Histo-Couch Rezension vonNov 2013

Das East End lebt und stirbt, denn Jack the Ripper geht um

London 1888. Nach dem Tod ihrer Mutter kommt die junge Celia Brooks in die Stadt, um der dunklen Ahnung eines Vaters auf die Spur zu kommen. Sie ist nahezu mittellos und daher bleiben wenig Orte, um unterzukommen. Sie findet einen Schlafplatz in dem Frauenheim der Heilsarmee, mitten im verrufenen East End. Dort bieten Huren ihre Dienste an, Opiumhäuser warten auf Kunden, die Kneipen und Spelunken sind schließlich Auffangbecken für alle. Die Heilsarmee tut ihr möglichstes, um dem sündigen Treiben Einhalt zu gebieten, um Gottes Weg zu rühmen und die verlorenen Seelen zu retten. Dies ruft die Skleleton Army auf den Plan, da die Schankwirte und Brauereien um ihren Gewinn fürchten. Die Stimmung ist aufgeheizt und gefährlich.

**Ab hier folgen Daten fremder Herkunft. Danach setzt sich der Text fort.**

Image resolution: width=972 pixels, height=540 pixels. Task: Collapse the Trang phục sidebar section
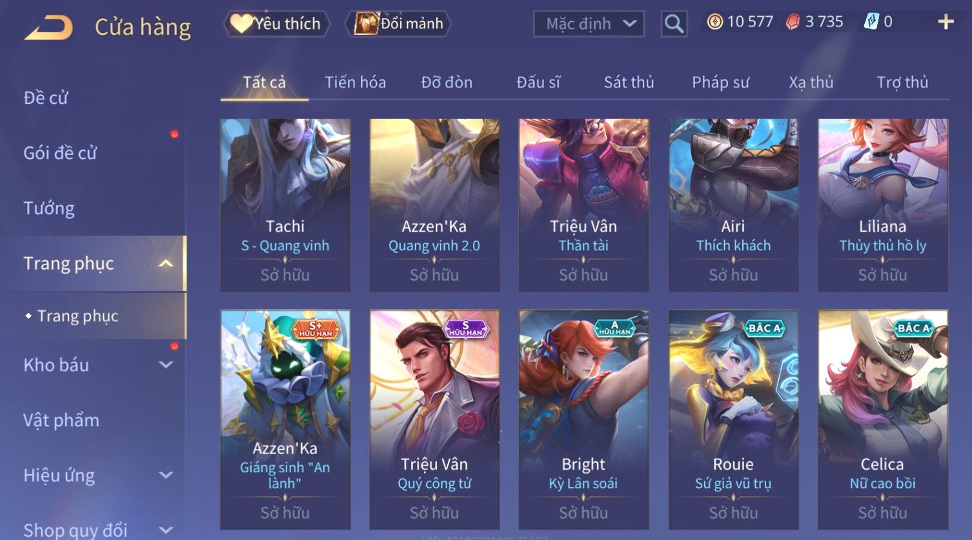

Diese berüchtigte Gegend ist auch Anziehungspunkt für Rupert Ingram, den jüngsten Sohn eines wohlhabenden Hoteliers, der hier Vergessen und Zuflucht vor den ungeliebten Plänen seines Vaters sucht. Er soll heiraten, eine gute Partie machen und somit die Zukunft des Familienunternehmens sichern. Er hat eigene Pläne, setzt diese aber nicht durch, sondern lässt sich treiben und genießt das harte Leben im East End als netten Zeitvertreib. Erst als er auf Celia und ihre Geschichte trifft, beginnt er umzudenken und Verantwortung zu übernehmen. Und dann ist da auch noch der berühmt-berüchtigte Jack the Ripper, der im East End umgeht und Angst und Schrecken verbreitet.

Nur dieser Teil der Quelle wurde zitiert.